‘Explainable AI’ is an umbrella term that covers research on methods designed to provide human-understandable explanations of the decisions made/knowledge captured by AI models. Within the AI field this is currently a very active research area. Evolutionary Computation (EC) draws from concepts found in nature to drive development in evolution-based systems such as genetic algorithms and evolution systems. Alongside other nature-inspired metaheuristics, such as swarm intelligence, the path to a solution is driven by stochastic processes. This creates barriers to explainability: algorithms may return different solutions when re-run from the same input and technical descriptions of these processes are often a barrier to end-user understanding and acceptance. On the other hand, very often XAI methods require the fitting of some kind of model, and hence EC methods have the potential to play a role in this area. This workshop will focus on the bidirectional interplay between XAI and EC. That is, how XAI can help EC research, and how EC can be used within XAI methods.

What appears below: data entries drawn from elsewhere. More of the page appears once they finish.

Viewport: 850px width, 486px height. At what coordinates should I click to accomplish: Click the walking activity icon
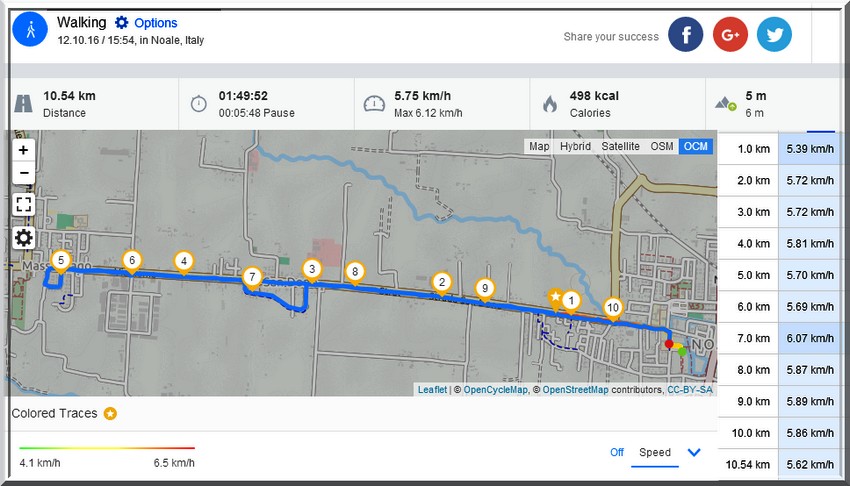coord(30,29)
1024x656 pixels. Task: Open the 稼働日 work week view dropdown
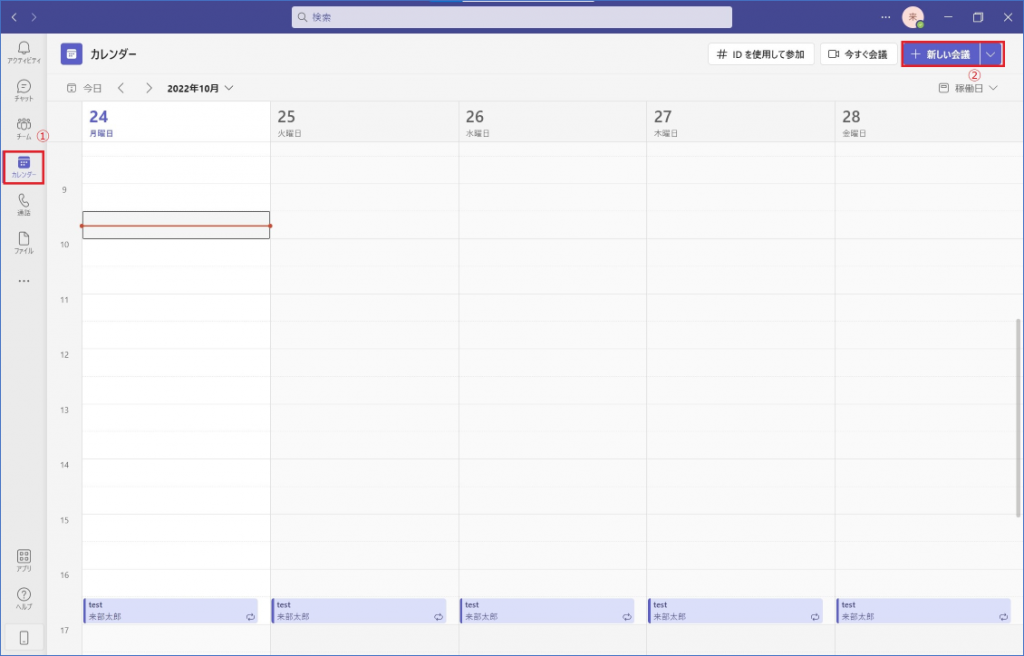[x=968, y=88]
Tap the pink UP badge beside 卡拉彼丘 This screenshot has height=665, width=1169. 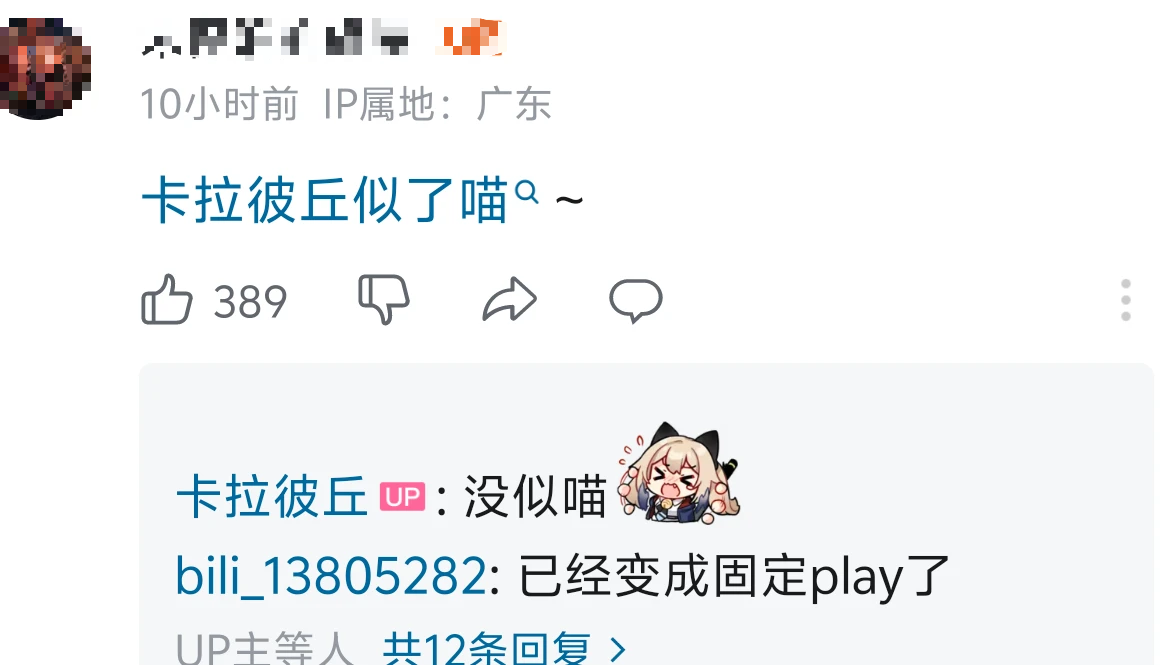pos(403,497)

Recent growth in the adoption of black-box solutions including EC-based methods into domains such as medical diagnosis, manufacturing and transport & logistics has led to greater attention being given to the generation of explanations and their accessibility to end-users. This increased attention has helped create a fertile environment for the application of XAI techniques in the EC domain for both end-user and researcher focused explanation generation. Furthermore, many approaches to XAI in machine learning are based on search algorithms (e.g., Local Interpretable Model-Agnostic Explanations / LIME) that have the potential to draw on the expertise of the EC community; and many of the broader questions (such as what kinds of explanation are most appealing or useful to end users) are faced by XAI researchers in general.

GECCO 2024 Workshop

The third ECXAI workshop will be held at GECCO 2024 on this topic. More details to follow!

ACM TELO Special Issue

A special issue of the ACM TELO journal for explainability and evolutionary computation has been announced. Details here.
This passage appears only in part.